RECORDS SHOWN ▸
################

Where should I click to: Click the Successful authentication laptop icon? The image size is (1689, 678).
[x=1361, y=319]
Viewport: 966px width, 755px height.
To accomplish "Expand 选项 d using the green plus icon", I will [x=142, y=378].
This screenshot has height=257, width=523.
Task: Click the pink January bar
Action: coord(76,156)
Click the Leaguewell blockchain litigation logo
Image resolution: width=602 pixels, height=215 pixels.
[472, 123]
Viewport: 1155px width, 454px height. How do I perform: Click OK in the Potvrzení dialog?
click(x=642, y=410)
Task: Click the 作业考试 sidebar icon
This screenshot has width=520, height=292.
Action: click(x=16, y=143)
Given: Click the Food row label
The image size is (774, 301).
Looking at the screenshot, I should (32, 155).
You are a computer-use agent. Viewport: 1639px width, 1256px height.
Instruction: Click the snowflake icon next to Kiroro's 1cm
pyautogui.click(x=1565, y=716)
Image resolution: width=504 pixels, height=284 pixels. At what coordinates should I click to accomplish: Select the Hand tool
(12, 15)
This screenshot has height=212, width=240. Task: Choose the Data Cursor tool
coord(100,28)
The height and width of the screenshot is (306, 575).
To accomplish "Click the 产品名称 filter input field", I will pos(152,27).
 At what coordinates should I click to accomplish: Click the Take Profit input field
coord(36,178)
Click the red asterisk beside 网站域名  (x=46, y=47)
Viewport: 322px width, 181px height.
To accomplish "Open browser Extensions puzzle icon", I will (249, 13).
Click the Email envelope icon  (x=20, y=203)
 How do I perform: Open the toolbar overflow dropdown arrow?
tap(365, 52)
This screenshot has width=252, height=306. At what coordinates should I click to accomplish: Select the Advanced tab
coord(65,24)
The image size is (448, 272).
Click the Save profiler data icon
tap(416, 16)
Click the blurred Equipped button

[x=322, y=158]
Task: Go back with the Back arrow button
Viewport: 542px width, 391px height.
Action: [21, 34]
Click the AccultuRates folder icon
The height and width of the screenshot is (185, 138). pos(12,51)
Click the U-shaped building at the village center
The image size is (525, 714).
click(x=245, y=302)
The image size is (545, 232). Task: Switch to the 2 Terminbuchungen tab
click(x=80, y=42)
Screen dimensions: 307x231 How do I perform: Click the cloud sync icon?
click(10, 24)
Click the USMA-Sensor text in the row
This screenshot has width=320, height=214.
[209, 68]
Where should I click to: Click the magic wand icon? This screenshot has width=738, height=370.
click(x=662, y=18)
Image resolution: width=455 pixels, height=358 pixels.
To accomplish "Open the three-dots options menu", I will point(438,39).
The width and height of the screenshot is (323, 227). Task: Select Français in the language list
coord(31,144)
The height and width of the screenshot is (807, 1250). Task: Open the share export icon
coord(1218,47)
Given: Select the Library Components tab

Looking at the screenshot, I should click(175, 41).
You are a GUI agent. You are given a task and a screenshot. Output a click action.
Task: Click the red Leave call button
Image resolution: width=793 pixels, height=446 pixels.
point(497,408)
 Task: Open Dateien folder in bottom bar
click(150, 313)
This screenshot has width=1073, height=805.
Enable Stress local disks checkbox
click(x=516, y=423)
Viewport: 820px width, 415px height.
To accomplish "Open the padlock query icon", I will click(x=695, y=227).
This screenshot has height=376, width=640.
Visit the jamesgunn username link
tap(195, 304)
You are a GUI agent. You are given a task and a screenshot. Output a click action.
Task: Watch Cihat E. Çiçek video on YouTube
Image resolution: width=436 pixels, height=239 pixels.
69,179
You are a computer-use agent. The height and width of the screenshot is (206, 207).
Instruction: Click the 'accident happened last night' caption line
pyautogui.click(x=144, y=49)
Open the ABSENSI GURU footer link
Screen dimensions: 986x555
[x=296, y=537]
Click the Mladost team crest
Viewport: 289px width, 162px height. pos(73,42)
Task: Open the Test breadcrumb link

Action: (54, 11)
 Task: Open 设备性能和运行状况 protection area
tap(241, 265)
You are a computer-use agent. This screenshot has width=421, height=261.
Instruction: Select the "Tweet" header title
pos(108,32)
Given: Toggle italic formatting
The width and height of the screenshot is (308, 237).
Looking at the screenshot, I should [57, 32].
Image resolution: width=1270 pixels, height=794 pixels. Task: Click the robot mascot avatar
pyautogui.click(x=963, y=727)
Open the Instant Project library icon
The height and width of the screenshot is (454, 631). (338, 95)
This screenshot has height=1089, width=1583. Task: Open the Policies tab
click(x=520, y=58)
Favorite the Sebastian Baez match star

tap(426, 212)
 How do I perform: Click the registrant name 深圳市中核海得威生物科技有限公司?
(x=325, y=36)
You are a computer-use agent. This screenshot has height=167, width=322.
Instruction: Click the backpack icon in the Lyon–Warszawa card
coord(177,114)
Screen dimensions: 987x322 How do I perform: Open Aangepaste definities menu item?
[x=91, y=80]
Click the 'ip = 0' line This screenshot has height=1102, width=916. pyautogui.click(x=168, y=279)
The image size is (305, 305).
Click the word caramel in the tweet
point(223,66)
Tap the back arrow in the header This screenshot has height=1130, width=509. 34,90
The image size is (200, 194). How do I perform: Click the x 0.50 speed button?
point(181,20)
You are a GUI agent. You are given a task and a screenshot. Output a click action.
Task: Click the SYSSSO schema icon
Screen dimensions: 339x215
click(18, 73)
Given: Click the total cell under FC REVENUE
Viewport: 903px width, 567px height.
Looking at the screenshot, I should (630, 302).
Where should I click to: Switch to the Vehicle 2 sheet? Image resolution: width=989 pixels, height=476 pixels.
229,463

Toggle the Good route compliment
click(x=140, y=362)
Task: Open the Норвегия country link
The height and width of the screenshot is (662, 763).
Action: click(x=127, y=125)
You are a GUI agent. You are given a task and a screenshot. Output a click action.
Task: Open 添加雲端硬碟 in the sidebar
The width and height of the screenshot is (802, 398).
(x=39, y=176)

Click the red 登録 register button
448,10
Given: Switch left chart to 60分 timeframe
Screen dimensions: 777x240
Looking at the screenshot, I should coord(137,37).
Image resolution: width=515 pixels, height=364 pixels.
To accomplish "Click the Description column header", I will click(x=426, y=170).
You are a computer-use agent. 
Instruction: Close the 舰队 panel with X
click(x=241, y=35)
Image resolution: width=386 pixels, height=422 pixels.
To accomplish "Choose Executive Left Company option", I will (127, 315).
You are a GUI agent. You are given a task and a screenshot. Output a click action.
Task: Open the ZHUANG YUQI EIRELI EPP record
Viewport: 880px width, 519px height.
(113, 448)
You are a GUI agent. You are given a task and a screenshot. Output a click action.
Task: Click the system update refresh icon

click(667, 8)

################

WHAT THIS TASK INVOLVES ▸
The entries above need to be repeated in full, exactly as written.

REPLY TO THE TASK ▸
Where should I click to: Click the Successful authentication laptop icon? The image size is (1689, 678).
[x=1361, y=319]
Viewport: 966px width, 755px height.
To accomplish "Expand 选项 d using the green plus icon", I will [x=142, y=378].
This screenshot has height=257, width=523.
Task: Click the pink January bar
Action: coord(76,156)
Click the Leaguewell blockchain litigation logo
Image resolution: width=602 pixels, height=215 pixels.
[472, 123]
Viewport: 1155px width, 454px height. How do I perform: Click OK in the Potvrzení dialog?
click(x=642, y=410)
Task: Click the 作业考试 sidebar icon
This screenshot has width=520, height=292.
Action: click(x=16, y=143)
Given: Click the Food row label
The image size is (774, 301).
Looking at the screenshot, I should (32, 155).
You are a computer-use agent. Viewport: 1639px width, 1256px height.
Instruction: Click the snowflake icon next to Kiroro's 1cm
pyautogui.click(x=1565, y=716)
Image resolution: width=504 pixels, height=284 pixels. At what coordinates should I click to accomplish: Select the Hand tool
(12, 15)
This screenshot has height=212, width=240. Task: Choose the Data Cursor tool
coord(100,28)
The height and width of the screenshot is (306, 575).
To accomplish "Click the 产品名称 filter input field", I will pos(152,27).
 At what coordinates should I click to accomplish: Click the Take Profit input field
coord(36,178)
Click the red asterisk beside 网站域名  (x=46, y=47)
Viewport: 322px width, 181px height.
To accomplish "Open browser Extensions puzzle icon", I will (249, 13).
Click the Email envelope icon  (x=20, y=203)
 How do I perform: Open the toolbar overflow dropdown arrow?
tap(365, 52)
This screenshot has width=252, height=306. At what coordinates should I click to accomplish: Select the Advanced tab
coord(65,24)
The image size is (448, 272).
Click the Save profiler data icon
tap(416, 16)
Click the blurred Equipped button

[x=322, y=158]
Task: Go back with the Back arrow button
Viewport: 542px width, 391px height.
Action: [21, 34]
Click the AccultuRates folder icon
The height and width of the screenshot is (185, 138). pos(12,51)
Click the U-shaped building at the village center
The image size is (525, 714).
click(x=245, y=302)
The image size is (545, 232). Task: Switch to the 2 Terminbuchungen tab
click(x=80, y=42)
Screen dimensions: 307x231 How do I perform: Click the cloud sync icon?
click(10, 24)
Click the USMA-Sensor text in the row
This screenshot has width=320, height=214.
[209, 68]
Where should I click to: Click the magic wand icon? This screenshot has width=738, height=370.
click(x=662, y=18)
Image resolution: width=455 pixels, height=358 pixels.
To accomplish "Open the three-dots options menu", I will point(438,39).
The width and height of the screenshot is (323, 227). Task: Select Français in the language list
coord(31,144)
The height and width of the screenshot is (807, 1250). Task: Open the share export icon
coord(1218,47)
Given: Select the Library Components tab

Looking at the screenshot, I should click(175, 41).
You are a GUI agent. You are given a task and a screenshot. Output a click action.
Task: Click the red Leave call button
Image resolution: width=793 pixels, height=446 pixels.
point(497,408)
 Task: Open Dateien folder in bottom bar
click(150, 313)
This screenshot has width=1073, height=805.
Enable Stress local disks checkbox
click(x=516, y=423)
Viewport: 820px width, 415px height.
To accomplish "Open the padlock query icon", I will click(x=695, y=227).
This screenshot has height=376, width=640.
Visit the jamesgunn username link
tap(195, 304)
You are a GUI agent. You are given a task and a screenshot. Output a click action.
Task: Watch Cihat E. Çiçek video on YouTube
Image resolution: width=436 pixels, height=239 pixels.
69,179
You are a computer-use agent. The height and width of the screenshot is (206, 207).
Instruction: Click the 'accident happened last night' caption line
pyautogui.click(x=144, y=49)
Open the ABSENSI GURU footer link
Screen dimensions: 986x555
[x=296, y=537]
Click the Mladost team crest
Viewport: 289px width, 162px height. pos(73,42)
Task: Open the Test breadcrumb link

Action: (54, 11)
 Task: Open 设备性能和运行状况 protection area
tap(241, 265)
You are a computer-use agent. This screenshot has width=421, height=261.
Instruction: Select the "Tweet" header title
pos(108,32)
Given: Toggle italic formatting
The width and height of the screenshot is (308, 237).
Looking at the screenshot, I should [57, 32].
Image resolution: width=1270 pixels, height=794 pixels. Task: Click the robot mascot avatar
pyautogui.click(x=963, y=727)
Open the Instant Project library icon
The height and width of the screenshot is (454, 631). (338, 95)
This screenshot has height=1089, width=1583. Task: Open the Policies tab
click(x=520, y=58)
Favorite the Sebastian Baez match star

tap(426, 212)
 How do I perform: Click the registrant name 深圳市中核海得威生物科技有限公司?
(x=325, y=36)
You are a computer-use agent. This screenshot has height=167, width=322.
Instruction: Click the backpack icon in the Lyon–Warszawa card
coord(177,114)
Screen dimensions: 987x322 How do I perform: Open Aangepaste definities menu item?
[x=91, y=80]
Click the 'ip = 0' line This screenshot has height=1102, width=916. pyautogui.click(x=168, y=279)
The image size is (305, 305).
Click the word caramel in the tweet
point(223,66)
Tap the back arrow in the header This screenshot has height=1130, width=509. 34,90
The image size is (200, 194). How do I perform: Click the x 0.50 speed button?
point(181,20)
You are a GUI agent. You are given a task and a screenshot. Output a click action.
Task: Click the SYSSSO schema icon
Screen dimensions: 339x215
click(18, 73)
Given: Click the total cell under FC REVENUE
Viewport: 903px width, 567px height.
Looking at the screenshot, I should (630, 302).
Where should I click to: Switch to the Vehicle 2 sheet? Image resolution: width=989 pixels, height=476 pixels.
229,463

Toggle the Good route compliment
click(x=140, y=362)
Task: Open the Норвегия country link
The height and width of the screenshot is (662, 763).
Action: click(x=127, y=125)
You are a GUI agent. You are given a task and a screenshot. Output a click action.
Task: Open 添加雲端硬碟 in the sidebar
The width and height of the screenshot is (802, 398).
(x=39, y=176)

Click the red 登録 register button
448,10
Given: Switch left chart to 60分 timeframe
Screen dimensions: 777x240
Looking at the screenshot, I should coord(137,37).
Image resolution: width=515 pixels, height=364 pixels.
To accomplish "Click the Description column header", I will click(x=426, y=170).
You are a computer-use agent. 
Instruction: Close the 舰队 panel with X
click(x=241, y=35)
Image resolution: width=386 pixels, height=422 pixels.
To accomplish "Choose Executive Left Company option", I will (127, 315).
You are a GUI agent. You are given a task and a screenshot. Output a click action.
Task: Open the ZHUANG YUQI EIRELI EPP record
Viewport: 880px width, 519px height.
(113, 448)
You are a GUI agent. You are given a task and a screenshot. Output a click action.
Task: Click the system update refresh icon

click(667, 8)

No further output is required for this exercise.